:: Page excerpt ::
## begin

Geeksforgeeks Data structures

Hackerrank Data structures

You as a person


1. Be Experienced


NOT MEASURED BY REPETITION OR YEARS OF EXPERIENCE

Measured by rate you absorb lessons and how useful they were

- Look for patterns in your mistakes

After doing a problem ask yourself "What is the one thing I could have known/done that would have made everything else easier?" (DO NOT FORGET THIS!!!!)


Common Mistake

- Don't write code before you what what you are going to be doing.

(Problem Solving while coding is hard - Problem Solve first then code )

Solution

  1. Think about the question
  2. Draw out visualisations
  3. Talk through it with your interviewer
  4. State assumptions
  5. Ask question
  6. Explain solution
  7. Finally start coding


- use multiple pointers where possible in arrays 


- dictionaries for frequency counting

2. Know What You Are Doing


DO NOT "IN THE MOMMENT"

Rely on habits, rules and systems

1 . When the interviewer hands you the problem "WHAT DO YOU DO?"

## end

:: Given records ::
## begin

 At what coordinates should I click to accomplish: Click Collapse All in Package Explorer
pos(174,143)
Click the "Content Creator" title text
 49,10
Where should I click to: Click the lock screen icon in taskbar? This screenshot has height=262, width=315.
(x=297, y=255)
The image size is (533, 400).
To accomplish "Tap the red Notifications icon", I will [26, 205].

## end
## begin

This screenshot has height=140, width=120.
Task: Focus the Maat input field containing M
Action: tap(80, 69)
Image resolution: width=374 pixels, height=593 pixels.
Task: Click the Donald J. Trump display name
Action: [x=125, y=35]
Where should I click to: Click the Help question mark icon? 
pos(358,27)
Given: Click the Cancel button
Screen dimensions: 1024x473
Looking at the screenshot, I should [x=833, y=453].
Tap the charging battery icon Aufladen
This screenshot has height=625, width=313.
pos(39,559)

## end

:: Problems to work on ::
1 - Answer these questions from the interview preparation notes:
(a) By what do the notes say experience is measured?
(b) What is the last step listed under "Solution"?
(c) For what do the notes recommend using dictionaries?
2 - Reproduce the part of the records that opens with the line containing "At what coordinates" and closes with the line containing "will [26, 205].", both lines included.
The interview preparation notes and the records are unrelated to one another.

:: Answers to the problems ::
1 -
(a) By the rate at which you absorb lessons and how useful they were.
(b) Finally start coding.
(c) For frequency counting.

2 -
 At what coordinates should I click to accomplish: Click Collapse All in Package Explorer
pos(174,143)
Click the "Content Creator" title text
 49,10
Where should I click to: Click the lock screen icon in taskbar? This screenshot has height=262, width=315.
(x=297, y=255)
The image size is (533, 400).
To accomplish "Tap the red Notifications icon", I will [26, 205].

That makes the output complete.